CENSORSHIP IS THE TOOL OF COWARDS and WANNA BE TYRANTS.
Because DDB thinks it'll get more profit by not offering an all-access subscription than if they did.
That's about it, really.
If you're not willing or able to to discuss in good faith, then don't be surprised if I don't respond, there are better things in life for me to do than humour you. This signature is that response.
There's owning content and having access to the tools on D&D Beyond without a subscription. Both the Hero tier and Master tier allow you to use your content and the tools and features of DDB in a more robust fashion (chiefly or at least most notably content sharing). I mean, the features are listed right there in the description of the tiers, and that description refutes your impression of what the Master Tier was.
A lot of people take DDB to task for this model, and point to various imperfect analogies like books and audio-visual media, but really DDB's practice is very much the tabletop role playing games industry standard. Yes, some publishers, many of the smaller publishers grant free PDFs of physical books (however, one should note D&D's closest thing to a direct competitor, Pathfinder, specifically does not unless you subscribe to a product line); but DDB editions are not PDFs. VTT's don't grant credit for owning physicals, neither does Demiplane which is the closest proximate to DDB's tools for other games, that platform having been designed by the original architects of DDB.

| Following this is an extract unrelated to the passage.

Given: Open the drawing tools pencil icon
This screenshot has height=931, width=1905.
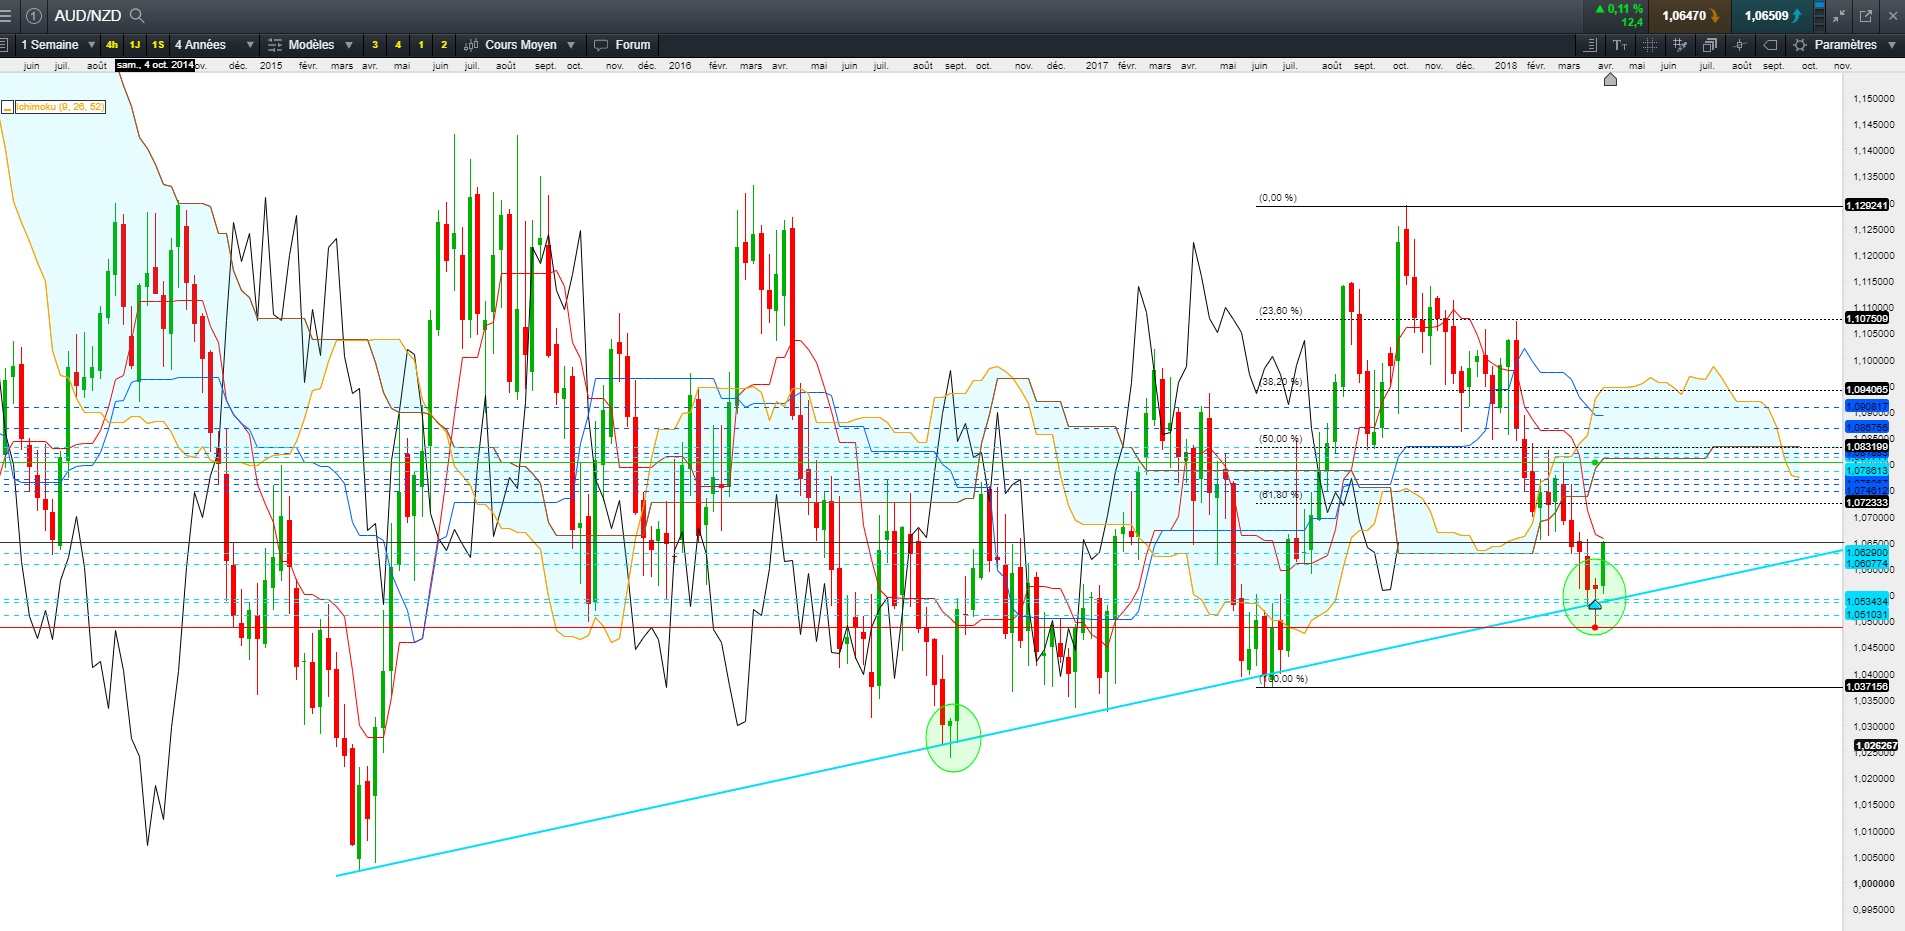Looking at the screenshot, I should 1680,45.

D&D Beyond is not essential to using any physical WotC product. It "enhances" them or for some consumers replaces them. That's the "Beyond" part of D&D Beyond. The powers that be have determined there is a significant enough portion of D&D players willing to pay for it either instead of or in addition to the physical books. This question has been asked routinely since DDB's debut and aside from the bundle plans available through the marketplace, there's been no budging on it.
I used to "twice purchase" hardcopy and digital D&D stuff, but haven't in years since I taught myself the homebrewing tools.
I am sure an "all access" sub has been discussed and is probably regularly brought up within DDB product management. I think they've determined running a digital marketplace analogous to the physical product line works best for them as I'm sure "all access" isn't an alien concept to the project management team but the service has never budged toward that direction. The closest you had was the legendary bundle where for a one time purchase you got "everything" out at that point and a discount toward future releases, and it seems even that may have disappeared.
Jander Sunstar is the thinking person's Drizzt, fight me.
Oh wow, just necro'd a year old thread because i spent the last 3 hrs figuring out how to buy 1 subclass. When did they retcon a la carte features? That sux!
I really wish they would market the differences between physical and digital content along with the best use cases for each better. Especially since wotc acquired DDB.
CENSORSHIP IS THE TOOL OF COWARDS and WANNA BE TYRANTS.
Everyone including wotc would benefit from better communication about what is going on @DDB.
CENSORSHIP IS THE TOOL OF COWARDS and WANNA BE TYRANTS.
honestly spending any money on dnd beyond is a bad move these days. Unless they pull their heads out of their asses and quit with the predatory anti consumer practices. You're better off buying physical content or just not supporting WoTC at all.
They did an all-access subscription for 4th edition, presumably they decided it didn't work well.